(COMPITI ED ESERCIZI)
1. Nel testo sulla morte cerebrale e sugli espianti di organi, che cosa sta alla base della pratica degli espianti secondo Alberto Stirati?
2. Per favore, prosegui il testo sulla morte cerebrale e sugli espianti di organi a partire dall'ultima frase riportata.

(BRANO DI TESTO)
------------------------------------------------------------------------
Le sue intelligenti osservazioni mi hanno invitato a puntualizzare con chiarezza e completezza maggiori quanto già asserito nel sopra menzionato articolo. Ciò nella speranza che detto scambio di riflessioni possa favorire in chi ci legge una migliore  consapevolezza degli aspetti problematici insiti nella complessa (e molto ignorata) questione di morte cerebrale e di espianti/trapianti di organi.

 

Alberto Stirati:

Alla base della pratica abominevole degli espianti sta il materialismo più bieco o il pregiudizio cartesiano che il “pensiero” sia eterogeneo rispetto al corpo.

Che il pensiero possa prolungarsi in una “verticalità” al di sopra (Supercoscienza) e al di sotto (precoscienza e subcoscienza) dell’orizzontalità della coscienza di veglia, non genera alcuno scrupolo nei difensori della pratica degli espianti di organi.

Se la mente fosse riducibile alla corteccia cerebrale o anche all’intera rete neuronale, come potrebbero spiegarsi tutte quelle ultracomplesse, meravigliose e coerenti operazioni che anche un corpo in condizioni di “morte cerebrale” continua, invece, perfettamente a compiere?
------------------------------------------------------------------------
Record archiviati
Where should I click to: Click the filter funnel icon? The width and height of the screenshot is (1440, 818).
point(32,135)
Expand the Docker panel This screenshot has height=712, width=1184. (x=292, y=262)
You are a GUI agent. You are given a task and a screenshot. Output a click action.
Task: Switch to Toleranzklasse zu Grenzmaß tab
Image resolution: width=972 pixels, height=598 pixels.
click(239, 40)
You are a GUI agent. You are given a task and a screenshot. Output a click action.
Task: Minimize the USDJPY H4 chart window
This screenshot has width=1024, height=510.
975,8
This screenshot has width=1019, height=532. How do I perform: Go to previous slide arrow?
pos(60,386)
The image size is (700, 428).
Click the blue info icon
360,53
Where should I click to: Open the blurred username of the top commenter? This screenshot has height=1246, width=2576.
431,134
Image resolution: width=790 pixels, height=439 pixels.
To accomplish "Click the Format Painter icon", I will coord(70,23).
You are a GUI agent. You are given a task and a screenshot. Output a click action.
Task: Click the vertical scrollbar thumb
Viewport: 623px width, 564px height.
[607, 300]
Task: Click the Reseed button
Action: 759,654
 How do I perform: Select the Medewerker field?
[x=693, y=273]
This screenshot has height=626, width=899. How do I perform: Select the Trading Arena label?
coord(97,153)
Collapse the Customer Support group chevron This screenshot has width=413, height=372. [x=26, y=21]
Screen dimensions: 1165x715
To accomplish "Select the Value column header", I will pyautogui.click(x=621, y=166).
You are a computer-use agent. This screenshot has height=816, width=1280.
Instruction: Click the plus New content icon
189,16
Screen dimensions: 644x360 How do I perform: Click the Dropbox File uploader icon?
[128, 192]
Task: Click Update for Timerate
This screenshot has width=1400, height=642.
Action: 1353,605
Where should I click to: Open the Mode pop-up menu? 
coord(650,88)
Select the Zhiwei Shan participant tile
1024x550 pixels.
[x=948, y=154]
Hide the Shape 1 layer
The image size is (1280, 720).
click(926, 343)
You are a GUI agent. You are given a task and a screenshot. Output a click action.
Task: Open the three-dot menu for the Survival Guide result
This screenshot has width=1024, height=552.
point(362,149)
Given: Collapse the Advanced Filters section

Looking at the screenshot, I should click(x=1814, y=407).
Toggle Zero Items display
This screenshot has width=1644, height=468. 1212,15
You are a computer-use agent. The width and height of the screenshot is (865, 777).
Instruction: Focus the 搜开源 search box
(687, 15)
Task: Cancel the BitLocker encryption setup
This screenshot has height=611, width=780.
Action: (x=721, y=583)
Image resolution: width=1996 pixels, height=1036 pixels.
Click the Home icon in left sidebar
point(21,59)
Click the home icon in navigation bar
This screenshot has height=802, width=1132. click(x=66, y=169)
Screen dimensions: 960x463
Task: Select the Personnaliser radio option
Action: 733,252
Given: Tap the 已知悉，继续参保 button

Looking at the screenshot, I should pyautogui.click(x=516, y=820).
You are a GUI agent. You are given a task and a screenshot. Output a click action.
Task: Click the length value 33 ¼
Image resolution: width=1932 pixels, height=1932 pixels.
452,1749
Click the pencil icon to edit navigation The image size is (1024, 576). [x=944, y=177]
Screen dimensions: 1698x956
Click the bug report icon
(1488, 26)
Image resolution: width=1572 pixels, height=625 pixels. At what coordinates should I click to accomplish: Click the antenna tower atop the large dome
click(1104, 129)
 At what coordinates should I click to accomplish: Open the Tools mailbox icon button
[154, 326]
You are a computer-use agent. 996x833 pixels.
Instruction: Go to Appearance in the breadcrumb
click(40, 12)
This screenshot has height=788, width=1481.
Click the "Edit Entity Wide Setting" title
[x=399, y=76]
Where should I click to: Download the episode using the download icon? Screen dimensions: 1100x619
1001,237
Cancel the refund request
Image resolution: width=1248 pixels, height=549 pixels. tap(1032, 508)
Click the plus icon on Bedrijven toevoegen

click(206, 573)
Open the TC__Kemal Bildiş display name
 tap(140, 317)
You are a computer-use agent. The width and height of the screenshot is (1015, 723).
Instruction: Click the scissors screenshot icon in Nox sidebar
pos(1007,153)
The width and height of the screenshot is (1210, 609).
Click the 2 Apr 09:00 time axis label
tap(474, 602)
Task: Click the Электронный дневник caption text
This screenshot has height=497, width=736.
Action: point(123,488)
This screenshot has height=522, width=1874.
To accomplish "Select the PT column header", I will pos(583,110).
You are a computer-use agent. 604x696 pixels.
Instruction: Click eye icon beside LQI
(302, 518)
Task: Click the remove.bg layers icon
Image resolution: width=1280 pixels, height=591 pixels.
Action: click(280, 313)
------------------------------------------------------------------------
(RISPOSTE NUMERATE)
1. Il materialismo più bieco o il pregiudizio cartesiano che il "pensiero" sia eterogeneo rispetto al corpo.

2.
Una donna in stato di “morte cerebrale” può essere fecondata e portare a compimento la gravidanza senza alcun problema né per sé né per il nascituro. Giordano Bruno parlava di “Mens insita omnibus” e di “Intelletto artefice”, che “da l’intrinseco della germinal materia risalda l’ossa, stende le cartilagini, incava le arterie, inspira i pori, intesse le fibre, ramifica gli nervi e con sì mirabile magistero dispone il tutto”. Una “mens” demiurgica, quindi, che plasma il corpo; una “mens” di cui la mente di cui facciamo quotidianamente uso non è che la punta dell’iceberg.

Santa Romana Chiesa, se possibile più dualista di Cartesio, pensò bene di bruciarlo vivo.

Supercoscienza, coscienza, precoscienza e subcoscienza sono tutte funzioni che cooperano affinché l’essere vivente non si disintegri, disperdendosi in una molteplicità di elementi privi di sinergia. La “morte” è il dividersi di queste funzioni che non restano, però, MAI in uno stato di separazione, ma passano immediatamente a tessere nuovi centri di vita e di sinergia, in un processo di trasformazione perenne. 

 

Roberto Fantini:

Alberto ti ringrazio molto per le tue preziose considerazioni, che mi offrono l’occasione per alcune fondamentali puntualizzazioni.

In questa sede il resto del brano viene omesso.